4/28/2016
Importing the FastDigest Restriction Enzyme Collection into Vector NTI
Advance
Open the Vector NTI Explorer (the Database Module).
To import the FastDigest Enzyme Archive (FastDigest.ea4 ), go to Table Menu and
Choose Enzymes.
Go to the Table Menu again and choose Import Molecules from Archive. If you do not
see the Table Menu, choose the Enzyme menu and follow the same instructions.
Navigate to the Location where the Archive file .ea4 has been saved, click on the file
you want to import and select open.
You will be given the option to save the enzymes into a Subset. The name of the archive
file will be suggested as the name of the subset. You can choose not to save into a
subset by clicking on Enzymes (MAIN) in the pop-up window. Subsets are
recommended in this case as they can help you to easily access the FastDigest
enzymes when you are performing cloning activities in Vector NTI.
If you see a pop-up window like the following, click yes.
If there are enzymes with the same name already in your database (this should not be
the case) please choose Overwrite All, and then press OK.
The files have now been imported and if you chose to create a subset, it has now been
created and populated with the enzymes you have just imported
Creating a Subset with Just the FastDigest Enzymes
If you chose not to make a Subset when importing the Enzymes, but would like organize
the enzymes into a subset at a later date, please do the following.

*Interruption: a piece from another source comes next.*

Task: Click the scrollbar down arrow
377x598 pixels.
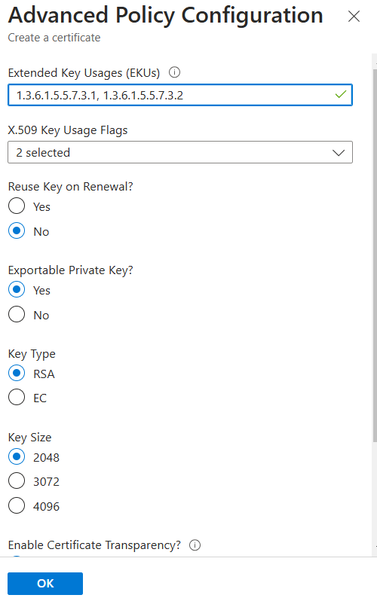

Right click in the Enzymes Text Pane on the left hand side of the screen, and choose
Subset. Name the subset by typing a name in the Subset title box. Scroll down to the
FastDigest section of the Enzymes Database. Click on the first FastDigest enzyme in
the list and then hold the control and shift keys and click on the last FastDigest enzyme
in the list. This will select all of the FastDigest enzymes in the database. Drag this
selection into the newly created Subset.
Finding Unique Cutters in a Multiple Cloning Site of a Vector
Choose vector in the Exploring – Local Vector NTI Database
Note the region of the vector sequence which corresponds to the Multiple Cloning Site
(in this example the MSC is 895 bp to 1010 bp).
In the Vector NTI window, click on the Analysis menu and choose Restriction Analysis
and then Restriction Sites. The Restriction Analysis window will appear.
Click on >> Remove All to clear the current list if necessary. Then Click <Add
You can select all of the enzymes in a given subset by choosing the Subset from the
“Look in” Drop Down menu.
Once the enzymes in that subset are populating the window, click Select All and then
OK.
Alternatively, if only a few of the enzymes are desired click on the first enzyme to be
added and then hold the Shift key as you click on the next enzyme that is required. If
several enzymes which are listed consecutively in the list are desired, hold down the
control and shift keys while you click on the first and the last enzymes in the list. Please
note this can be done several times, each time adding more enzymes to the list.
Once you have selected the enzymes you would like to examine, click ok.
Also if isoschizomers are of interest, the list can be ordered by the recognition site; this
can be achieved by clicking on the Recognition String column header (the result is
pictured below).
Once the list of potential Restriction Enzymes has been established, establish the
frequency of cuts you would like to see by defining Ignore RENs having “less than” or
“more than” sites and also establish the Multiple Cloning Site by defining the “Ignore
REN’s cutting outside region”.
Once you have set the search criteria, click OK to run the Restriction analysis.
The Restriction Enzymes which meet these criteria will be noted with a yellow file folder
and a Plus sign (+) in the text pane. They will also be displayed on the vector map in
the graphics pane, and written above the sequence in the sequence pane.